Fake news: Swg, “aziende bersaglio di odio, il linguaggio incide sulla reputazione del brand”

“Il 58% dei lavoratori dipendenti intervistati sostiene che l’uso di linguaggio aggressivo e irrispettoso sia diffuso in ambito lavorativo e che lo sia di più rispetto a 10 anni fa”. È quanto emerge dalla ricerca di Swg su “Hate speech e fake news”, condotta tra cittadini, lavoratori e dirigenti, presentata durante “Parole O_Stili 2018”, oggi a Trieste. Sette dipendenti su dieci intervistati ritengono che lo stile comunicativo delle imprese abbia una “funzione pedagogica”, perché “incide direttamente sul cambiamento di linguaggio della società”. Emerge quindi anche l’importanza che le aziende possono avere nel ruolo di “sensibilizzazione ed educazione verso una maggiore consapevolezza e uso degli strumenti del digitale”.

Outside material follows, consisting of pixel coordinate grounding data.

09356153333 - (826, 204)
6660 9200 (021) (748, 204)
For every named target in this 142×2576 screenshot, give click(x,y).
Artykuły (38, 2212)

 Anche i dirigenti ritengono molto cambiata la comunicazione negli ultimi 10 anni e circa un terzo si sente ancora a disagio con il nuovo modello comunicativo (36%). L’81% dei dirigenti ritiene che “le aziende siano bersaglio di odio e fake news e il 59% afferma di riscontrare difficoltà nel controllo della propria brand image online, soprattutto sui social”. Nel dettaglio, si nota come “per sentirsi attrezzate a comunicare sui social network, alle aziende mancano soprattutto competenze (42%), ma anche risorse umane (30%)”. Infine, per la quasi totalità dei dirigenti (95%) “la buona educazione e il linguaggio incidono sulla brand reputation delle imprese di oggi”.